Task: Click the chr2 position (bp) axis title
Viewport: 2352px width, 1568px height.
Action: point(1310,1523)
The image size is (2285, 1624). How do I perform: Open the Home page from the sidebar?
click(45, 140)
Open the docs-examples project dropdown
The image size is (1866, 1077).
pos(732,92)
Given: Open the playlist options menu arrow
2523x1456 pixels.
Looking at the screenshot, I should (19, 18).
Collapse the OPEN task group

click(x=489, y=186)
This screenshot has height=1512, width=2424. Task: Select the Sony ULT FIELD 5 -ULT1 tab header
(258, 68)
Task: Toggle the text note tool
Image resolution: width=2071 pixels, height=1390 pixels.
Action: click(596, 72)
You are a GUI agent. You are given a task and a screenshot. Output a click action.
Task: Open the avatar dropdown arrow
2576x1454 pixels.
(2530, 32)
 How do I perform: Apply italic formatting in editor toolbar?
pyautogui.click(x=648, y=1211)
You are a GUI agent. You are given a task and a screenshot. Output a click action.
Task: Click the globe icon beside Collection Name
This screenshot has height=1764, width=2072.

_ _ _ _ _

Only the last part of the records is wanted. Repeat it exactly, beginning at the line containing "This screenshot has height=1512, width=2424." and ending at the final line.

- ANSWER SECTION -
This screenshot has height=1512, width=2424. Task: Select the Sony ULT FIELD 5 -ULT1 tab header
(258, 68)
Task: Toggle the text note tool
Image resolution: width=2071 pixels, height=1390 pixels.
Action: click(596, 72)
You are a GUI agent. You are given a task and a screenshot. Output a click action.
Task: Open the avatar dropdown arrow
2576x1454 pixels.
(2530, 32)
 How do I perform: Apply italic formatting in editor toolbar?
pyautogui.click(x=648, y=1211)
You are a GUI agent. You are given a task and a screenshot. Output a click action.
Task: Click the globe icon beside Collection Name
This screenshot has height=1764, width=2072.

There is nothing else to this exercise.